Este artigo é de Tricontinental: Instituto de Pesquisa Social.
As opiniões expressas são exclusivamente do autor e podem ou não refletir as de Notícias do Consórcio.
A única pegada no continente deveria ser a educação, a saúde e o bem-estar/alimentação.
França e EUA FORA DA ÁFRICA.
É interessante que a França domine o Sahel e os EUA dominem os países do sul. Existem “Emergências” Nacionais em curso com sanções (e vários graus de guerra) no Sudão, na República Democrática do Congo, no Zimbabué, na Somália, no Sudão do Sul, na República Centro-Africana e no Brunei. Antes de Hillary destruir a Líbia e o sonho pan-africano de Gaddafi de uma África unida, Madeleine Albright, mais discretamente, com a CIA, desempenhou um papel enorme no massacre de milhões de Hutus e Tutsis no Ruanda (e no Zaire). Infelizmente, é isso que os EUA fazem.

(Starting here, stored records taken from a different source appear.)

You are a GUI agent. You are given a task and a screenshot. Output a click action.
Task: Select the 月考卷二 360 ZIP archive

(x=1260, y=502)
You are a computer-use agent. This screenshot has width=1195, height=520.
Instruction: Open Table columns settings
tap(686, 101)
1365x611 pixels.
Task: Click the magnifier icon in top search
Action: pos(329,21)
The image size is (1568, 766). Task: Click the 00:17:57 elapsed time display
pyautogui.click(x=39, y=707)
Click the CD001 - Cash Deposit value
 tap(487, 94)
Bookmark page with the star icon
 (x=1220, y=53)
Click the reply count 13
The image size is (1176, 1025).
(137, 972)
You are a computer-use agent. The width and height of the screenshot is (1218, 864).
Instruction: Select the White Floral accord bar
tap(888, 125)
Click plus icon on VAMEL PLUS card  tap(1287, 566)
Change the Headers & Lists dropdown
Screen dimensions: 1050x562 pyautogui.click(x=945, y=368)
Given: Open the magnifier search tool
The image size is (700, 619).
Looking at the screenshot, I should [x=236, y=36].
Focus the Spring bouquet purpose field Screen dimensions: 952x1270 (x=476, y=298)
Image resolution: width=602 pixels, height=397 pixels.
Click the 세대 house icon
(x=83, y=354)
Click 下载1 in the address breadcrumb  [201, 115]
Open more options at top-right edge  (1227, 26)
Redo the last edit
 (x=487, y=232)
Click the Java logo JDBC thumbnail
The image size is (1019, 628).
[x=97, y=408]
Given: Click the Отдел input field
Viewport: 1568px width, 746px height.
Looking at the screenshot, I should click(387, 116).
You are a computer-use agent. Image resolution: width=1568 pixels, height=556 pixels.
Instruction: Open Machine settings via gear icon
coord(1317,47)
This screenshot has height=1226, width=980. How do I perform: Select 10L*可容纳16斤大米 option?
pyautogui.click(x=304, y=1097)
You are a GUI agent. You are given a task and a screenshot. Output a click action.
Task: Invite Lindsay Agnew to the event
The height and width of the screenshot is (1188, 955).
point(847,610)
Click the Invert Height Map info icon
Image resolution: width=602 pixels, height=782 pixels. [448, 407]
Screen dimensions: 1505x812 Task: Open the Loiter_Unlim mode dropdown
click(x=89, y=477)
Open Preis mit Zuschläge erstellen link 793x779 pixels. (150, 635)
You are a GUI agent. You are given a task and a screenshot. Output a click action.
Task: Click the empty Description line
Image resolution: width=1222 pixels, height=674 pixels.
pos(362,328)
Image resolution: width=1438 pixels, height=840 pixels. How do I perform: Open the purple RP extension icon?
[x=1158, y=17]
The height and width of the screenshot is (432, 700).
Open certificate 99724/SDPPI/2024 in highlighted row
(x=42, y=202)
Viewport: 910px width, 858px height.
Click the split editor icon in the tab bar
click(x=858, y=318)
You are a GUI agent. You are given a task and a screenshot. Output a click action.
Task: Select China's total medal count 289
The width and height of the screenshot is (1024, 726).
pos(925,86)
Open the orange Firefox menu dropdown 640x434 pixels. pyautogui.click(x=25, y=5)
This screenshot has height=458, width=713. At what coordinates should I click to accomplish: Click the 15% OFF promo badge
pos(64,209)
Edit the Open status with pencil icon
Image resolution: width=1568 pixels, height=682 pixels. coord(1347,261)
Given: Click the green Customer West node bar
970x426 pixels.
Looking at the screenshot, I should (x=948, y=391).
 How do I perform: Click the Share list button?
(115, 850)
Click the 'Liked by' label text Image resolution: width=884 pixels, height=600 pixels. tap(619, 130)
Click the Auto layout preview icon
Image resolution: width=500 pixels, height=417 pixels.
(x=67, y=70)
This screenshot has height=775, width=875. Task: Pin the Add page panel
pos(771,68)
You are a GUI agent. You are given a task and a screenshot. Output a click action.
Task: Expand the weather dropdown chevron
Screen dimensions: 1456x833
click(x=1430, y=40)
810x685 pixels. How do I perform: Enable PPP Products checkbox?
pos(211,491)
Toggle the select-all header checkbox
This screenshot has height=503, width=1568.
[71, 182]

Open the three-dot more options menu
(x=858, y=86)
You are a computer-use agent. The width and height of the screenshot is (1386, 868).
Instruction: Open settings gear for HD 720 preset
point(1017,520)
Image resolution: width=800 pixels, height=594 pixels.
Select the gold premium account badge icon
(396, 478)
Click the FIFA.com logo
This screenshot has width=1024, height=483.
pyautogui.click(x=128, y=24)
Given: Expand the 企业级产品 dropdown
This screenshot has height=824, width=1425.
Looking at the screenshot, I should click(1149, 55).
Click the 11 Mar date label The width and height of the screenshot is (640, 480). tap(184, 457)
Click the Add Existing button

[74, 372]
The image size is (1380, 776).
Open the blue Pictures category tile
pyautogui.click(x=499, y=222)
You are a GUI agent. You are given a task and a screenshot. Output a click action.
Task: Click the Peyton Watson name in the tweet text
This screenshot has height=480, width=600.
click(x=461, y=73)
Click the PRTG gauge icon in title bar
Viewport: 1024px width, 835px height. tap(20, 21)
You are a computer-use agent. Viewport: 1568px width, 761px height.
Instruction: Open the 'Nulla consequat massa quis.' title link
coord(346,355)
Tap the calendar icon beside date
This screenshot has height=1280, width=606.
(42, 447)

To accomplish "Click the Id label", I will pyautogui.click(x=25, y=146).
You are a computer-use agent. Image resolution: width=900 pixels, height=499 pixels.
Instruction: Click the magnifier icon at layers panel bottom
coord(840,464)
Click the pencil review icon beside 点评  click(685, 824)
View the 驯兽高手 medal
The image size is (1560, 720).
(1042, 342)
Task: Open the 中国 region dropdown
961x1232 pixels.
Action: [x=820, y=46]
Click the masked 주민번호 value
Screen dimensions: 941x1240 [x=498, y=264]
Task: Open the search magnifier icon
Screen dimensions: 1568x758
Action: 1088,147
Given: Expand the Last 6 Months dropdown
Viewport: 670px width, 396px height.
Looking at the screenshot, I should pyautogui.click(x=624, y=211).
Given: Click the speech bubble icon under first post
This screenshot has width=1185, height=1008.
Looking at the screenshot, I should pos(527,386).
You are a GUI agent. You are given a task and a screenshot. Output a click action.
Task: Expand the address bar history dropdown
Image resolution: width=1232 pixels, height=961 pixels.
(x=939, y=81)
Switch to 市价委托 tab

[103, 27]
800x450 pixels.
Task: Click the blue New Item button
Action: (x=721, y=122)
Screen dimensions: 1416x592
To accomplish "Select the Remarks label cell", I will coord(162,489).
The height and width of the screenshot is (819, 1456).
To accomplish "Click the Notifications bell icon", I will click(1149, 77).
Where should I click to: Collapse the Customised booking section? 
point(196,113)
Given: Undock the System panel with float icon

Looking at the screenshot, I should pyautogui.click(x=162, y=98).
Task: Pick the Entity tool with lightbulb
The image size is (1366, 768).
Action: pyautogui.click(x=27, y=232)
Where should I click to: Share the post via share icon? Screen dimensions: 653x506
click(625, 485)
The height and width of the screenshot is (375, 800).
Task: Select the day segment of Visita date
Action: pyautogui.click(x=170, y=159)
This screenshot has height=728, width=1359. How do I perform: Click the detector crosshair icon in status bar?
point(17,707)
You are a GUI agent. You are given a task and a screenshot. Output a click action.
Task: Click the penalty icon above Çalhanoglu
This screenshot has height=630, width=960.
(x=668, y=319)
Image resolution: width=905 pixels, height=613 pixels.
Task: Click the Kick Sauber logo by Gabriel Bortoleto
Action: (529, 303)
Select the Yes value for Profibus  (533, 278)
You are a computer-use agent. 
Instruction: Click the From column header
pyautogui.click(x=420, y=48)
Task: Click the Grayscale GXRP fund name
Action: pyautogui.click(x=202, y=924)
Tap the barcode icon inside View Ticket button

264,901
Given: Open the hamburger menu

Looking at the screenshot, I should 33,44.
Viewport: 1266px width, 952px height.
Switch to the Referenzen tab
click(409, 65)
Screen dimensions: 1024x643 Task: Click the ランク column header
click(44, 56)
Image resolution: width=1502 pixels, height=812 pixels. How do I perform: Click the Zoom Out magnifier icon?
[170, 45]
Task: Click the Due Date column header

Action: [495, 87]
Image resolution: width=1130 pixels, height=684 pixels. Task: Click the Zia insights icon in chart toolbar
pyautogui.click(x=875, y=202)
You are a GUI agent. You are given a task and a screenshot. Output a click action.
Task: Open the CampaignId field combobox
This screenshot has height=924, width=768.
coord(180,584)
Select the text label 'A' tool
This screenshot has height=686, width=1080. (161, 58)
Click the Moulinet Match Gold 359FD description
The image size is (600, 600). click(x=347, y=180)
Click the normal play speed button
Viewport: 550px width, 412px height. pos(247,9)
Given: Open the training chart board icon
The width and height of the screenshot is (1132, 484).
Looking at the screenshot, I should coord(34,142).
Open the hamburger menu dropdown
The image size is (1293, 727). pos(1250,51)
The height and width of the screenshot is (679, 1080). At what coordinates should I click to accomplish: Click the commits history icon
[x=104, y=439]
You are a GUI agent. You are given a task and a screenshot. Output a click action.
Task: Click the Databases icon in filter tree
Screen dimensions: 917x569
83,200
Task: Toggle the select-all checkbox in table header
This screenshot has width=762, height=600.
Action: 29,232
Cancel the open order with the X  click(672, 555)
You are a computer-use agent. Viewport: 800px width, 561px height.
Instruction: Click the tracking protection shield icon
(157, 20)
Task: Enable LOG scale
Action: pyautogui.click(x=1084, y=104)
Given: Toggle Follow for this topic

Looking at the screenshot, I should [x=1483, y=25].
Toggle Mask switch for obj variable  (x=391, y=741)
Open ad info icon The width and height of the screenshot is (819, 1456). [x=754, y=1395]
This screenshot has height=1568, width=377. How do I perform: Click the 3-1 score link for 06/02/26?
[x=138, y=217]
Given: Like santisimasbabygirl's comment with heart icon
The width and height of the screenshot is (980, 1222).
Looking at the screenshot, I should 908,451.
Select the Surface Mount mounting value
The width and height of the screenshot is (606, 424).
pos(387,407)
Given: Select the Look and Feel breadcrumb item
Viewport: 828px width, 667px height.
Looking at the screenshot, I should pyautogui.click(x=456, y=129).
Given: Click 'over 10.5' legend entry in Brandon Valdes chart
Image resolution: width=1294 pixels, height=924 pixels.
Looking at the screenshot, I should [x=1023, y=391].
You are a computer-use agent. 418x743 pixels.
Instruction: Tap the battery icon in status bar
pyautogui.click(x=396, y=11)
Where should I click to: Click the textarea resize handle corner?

Os soviéticos apoiaram o comunismo e o socialismo nos países africanos (contra o colonialismo do Ocidente), mas abandonaram em grande parte o seu apoio ideológico com o colapso da União Soviética. A China está a visar os países africanos para obter os recursos de que necessitam, possivelmente de uma forma mais benigna descrita em “As Confissões de um Assassino Económico”? Vemos o que acontece a outros países com designações nacionais de “Emergência” (Líbia, Iémen, Venezuela e Ucrânia são exemplos recentes).